From the records below, transcribe only the lines running from the one with "Toggle the second" through the one with "This screenshot has height=480, width=936.". Keep both of those end lines.
RECORDED INFORMATION Block Start
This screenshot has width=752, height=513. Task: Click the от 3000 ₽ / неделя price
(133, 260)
RECORDED INFORMATION Block End
RECORDED INFORMATION Block Start
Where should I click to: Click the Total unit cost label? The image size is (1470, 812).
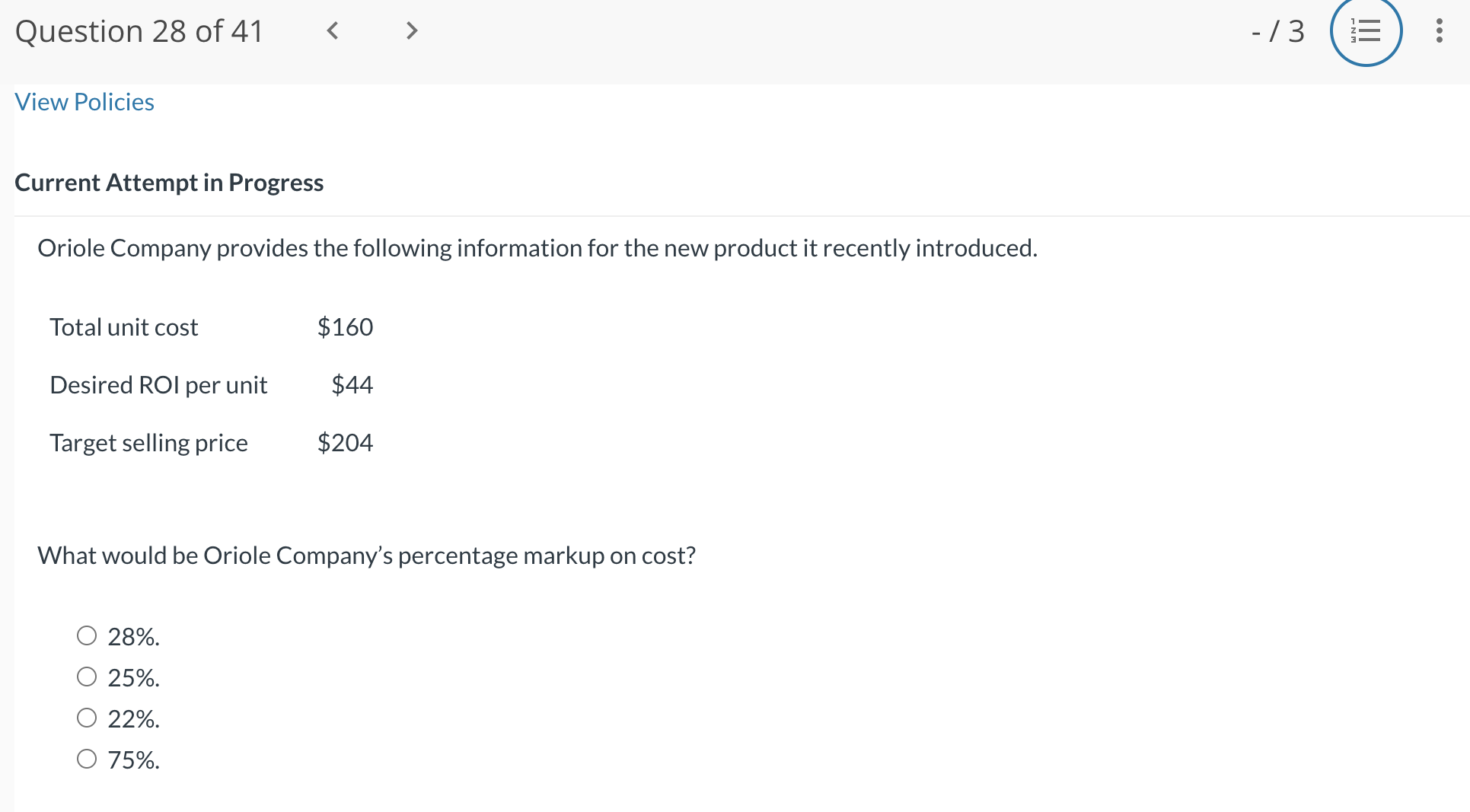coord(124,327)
RECORDED INFORMATION Block End
RECORDED INFORMATION Block Start
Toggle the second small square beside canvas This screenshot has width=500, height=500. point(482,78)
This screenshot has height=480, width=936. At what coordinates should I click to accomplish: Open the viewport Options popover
RECORDED INFORMATION Block End
* RESULT:
Toggle the second small square beside canvas This screenshot has width=500, height=500. point(482,78)
This screenshot has height=480, width=936. At what coordinates should I click to accomplish: Open the viewport Options popover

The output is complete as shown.